RIO - Líderes políticos adquirem popularidade por seu carisma, sua capacidade de comunicação e articulação e, às vezes, por estarem no lugar e hora certos. Quase todos os critérios foram preenchidos por Cícero Romão Batista, o padre Cícero dos romeiros e fiéis.

A biografia Padre Cícero: poder, fé e guerra no sertão, escrita pelo jornalista Lira Neto uma estudada narrativa em mais de 500 páginas só se tornou possível graças a dois anos de pesquisa, incluindo a consulta a mais de 900 cartas e telegramas, arquivos da Cúria do Crato e documentos secretos do Vaticano e do Santo Ofício. Lira Neto também biógrafo da cantora Maysa, do escritor José de Alencar e do general-presidente Castello Branco soube utilizar o material inédito para sintetizar, em texto fluente e bem cuidado, as múltiplas dimensões do beato sertanejo: padre rebelde e devoto caboclo, político astuto e líder gentil, persuasivo e influenciável; missionário, romeiro e santo.

O livro vem a público em meio ao processo de reabilitação do personagem pela Igreja Católica, e não é indiferente a isso. Dividido em duas partes A cruz e A espada contextualiza no prólogo e epílogo a história recente do religioso, tido por dom Fernando Panico, atual bispo do Crato, como um antivírus contra o avanço das seitas evangélicas . Para o papa Bento XVI, que ordenou a revisão do processo do Santo Ofício (atual Congregação para a Doutrina da Fé, comandada até 2005 pelo então cardeal Joseph Ratzinger) contra padre Cícero, o estímulo às romarias é parte importante da estratégia da Igreja no Brasil.

Situado em posição privilegiada para colaborar com a possível canonização de Cícero, Lira Neto preferiu fazer bom jornalismo.

Sabemos que toda informação é interessada diz ele sobre o acesso a documentos do Vaticano, através de canais não-oficiais. Ignoro, porém, que interesse teriam minhas fontes em fornecer esses documentos.

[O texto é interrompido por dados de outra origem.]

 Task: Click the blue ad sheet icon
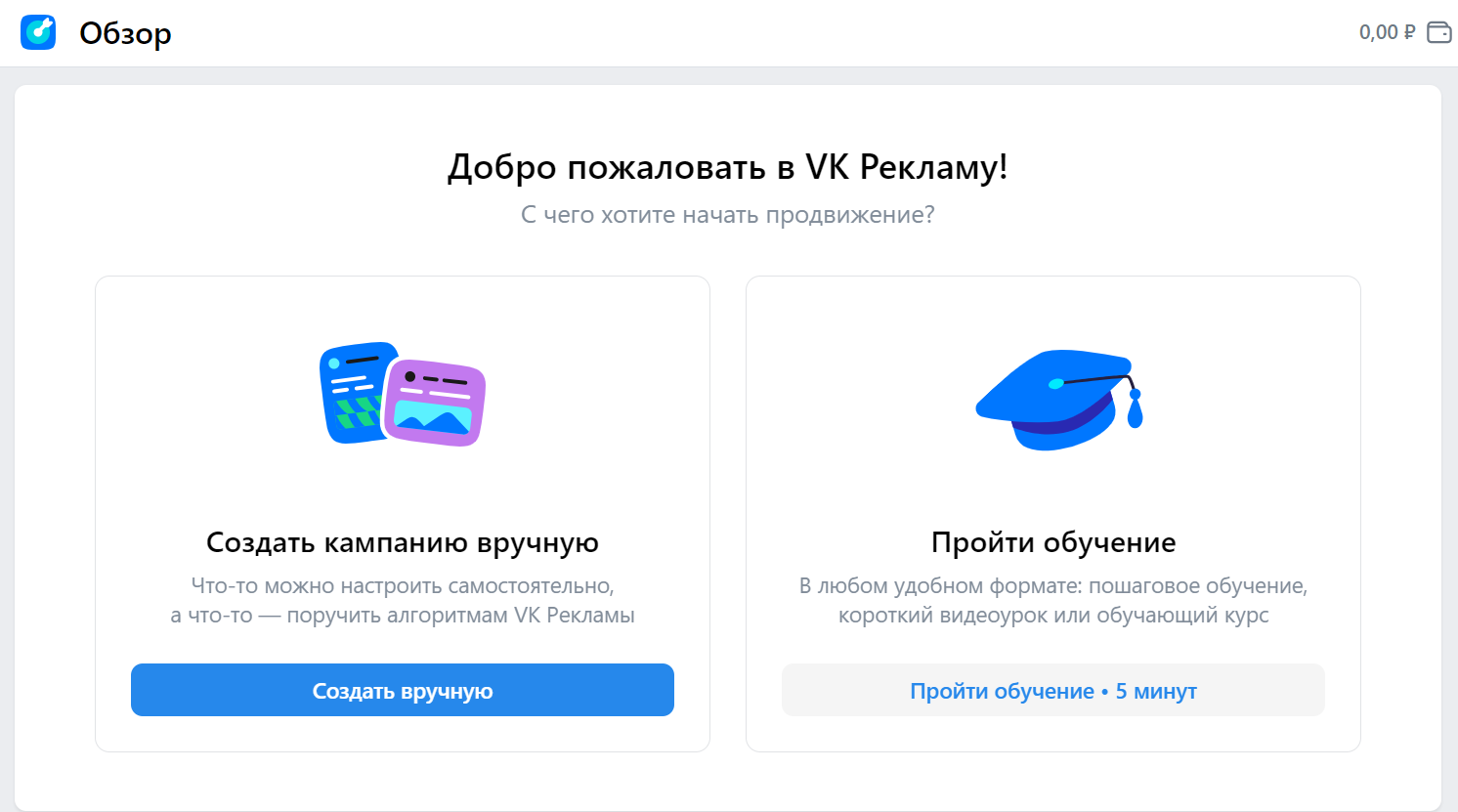click(354, 393)
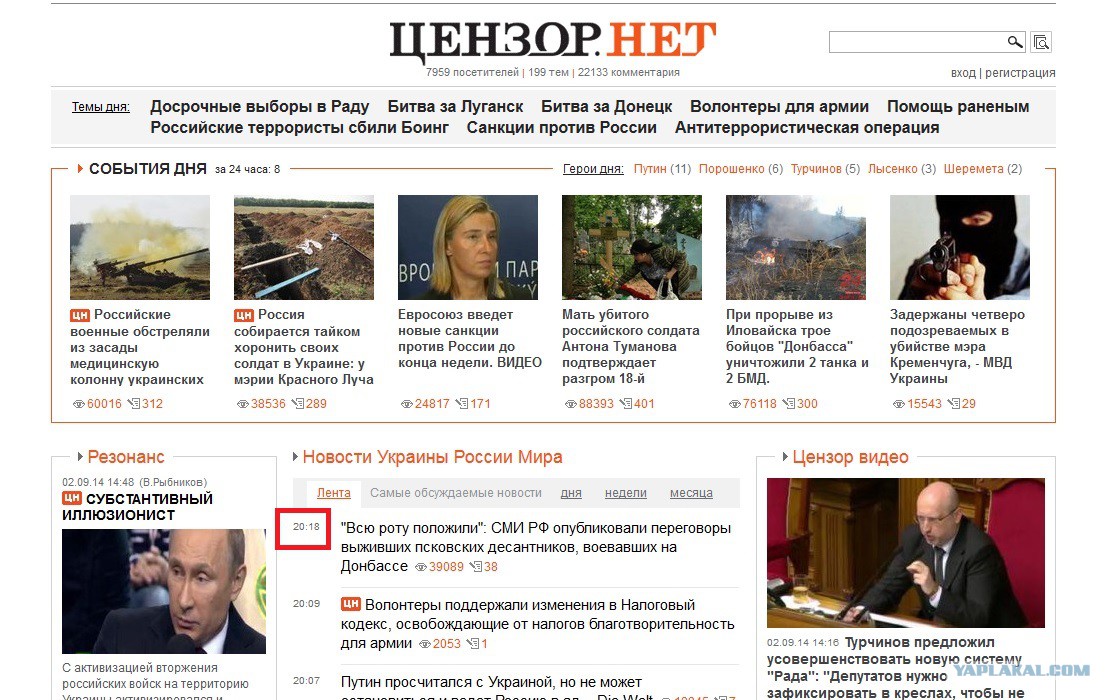This screenshot has width=1116, height=700.
Task: Click comments icon showing 38 in news feed
Action: coord(475,567)
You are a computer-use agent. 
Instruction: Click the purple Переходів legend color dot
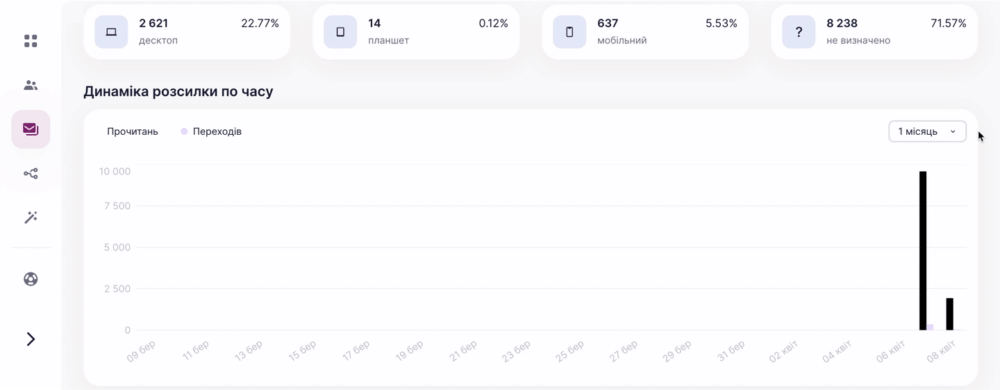coord(184,131)
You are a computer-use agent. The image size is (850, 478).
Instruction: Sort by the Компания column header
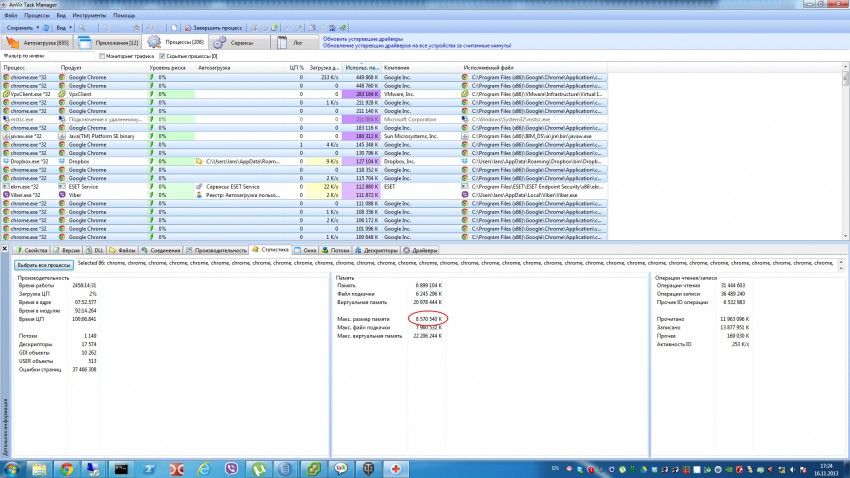[398, 67]

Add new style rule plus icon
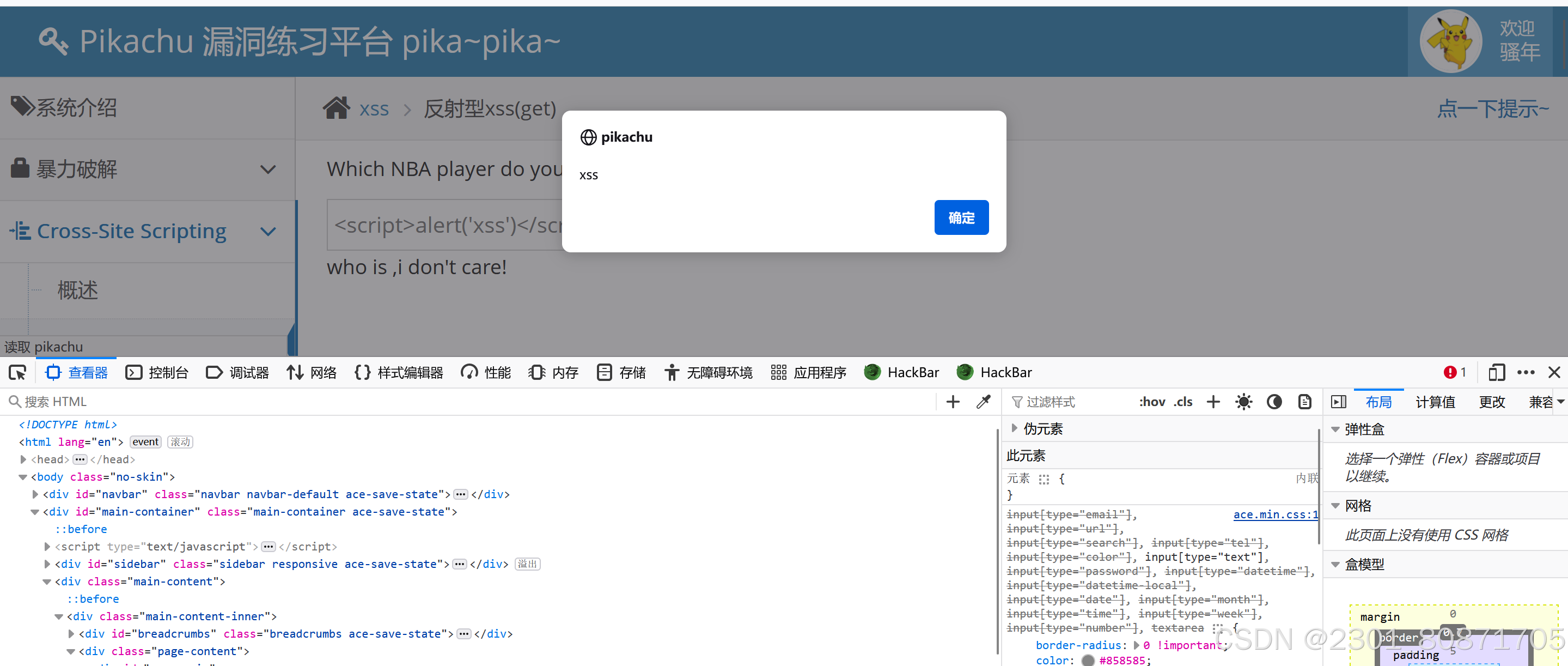[1213, 402]
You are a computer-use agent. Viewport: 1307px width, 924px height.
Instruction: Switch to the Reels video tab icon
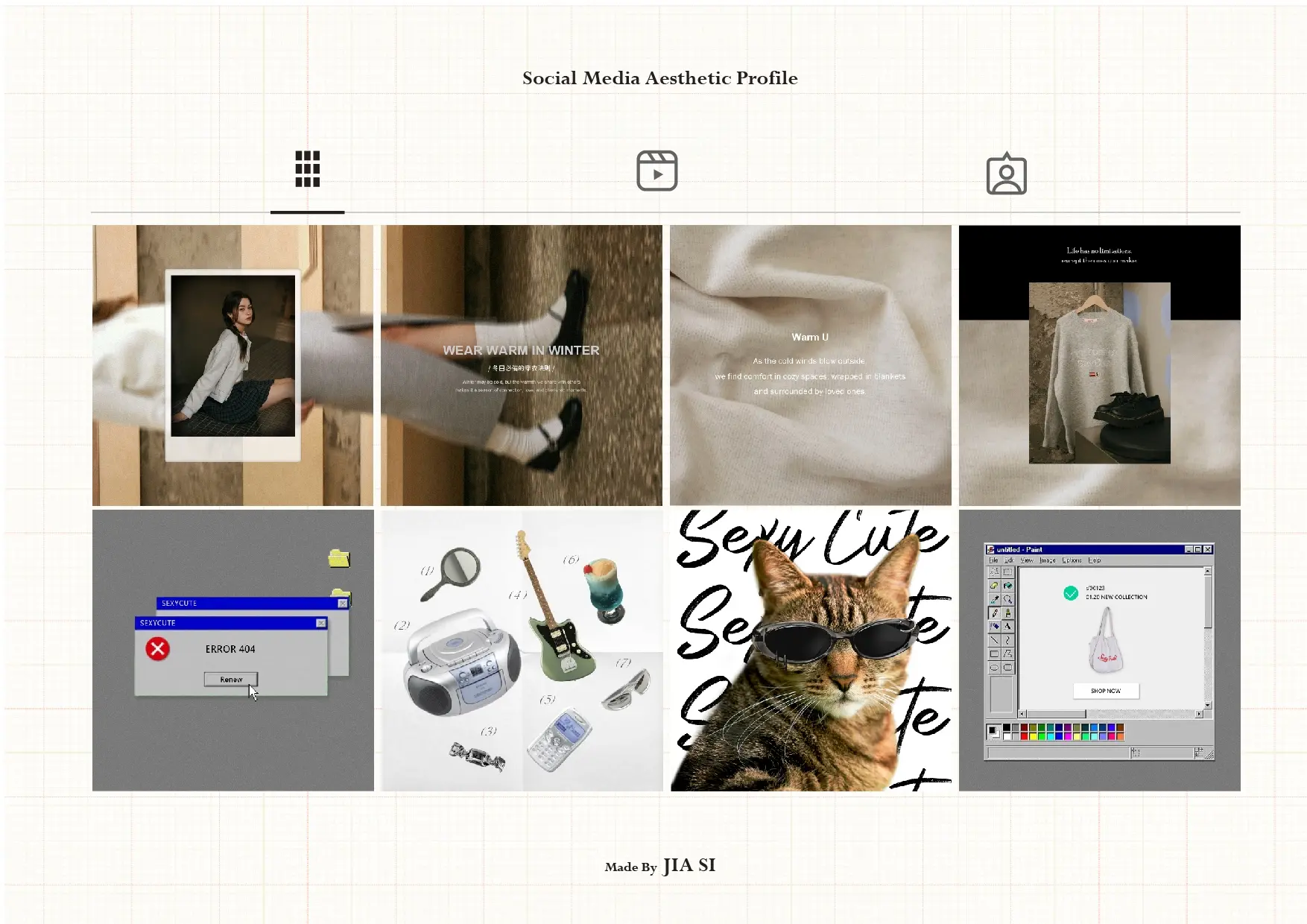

Apenas garanti a eles que trataria do assunto com a maior isenção e rigor possíveis.

De fato, à parte a discussão teológica do milagre de Juazeiro a transformação em sangue da hóstia consagrada ministrada por padre Cícero a uma beata pouco se pode dizer que favoreça a santidade do biografado. O envolvimento explícito com a política conservadora da Primeira República é marcado pelo grande poder de articulação entre as elites e o povo, capaz de arranjar acordos entre coronéis e impor-se como força política até mesmo junto ao governo federal.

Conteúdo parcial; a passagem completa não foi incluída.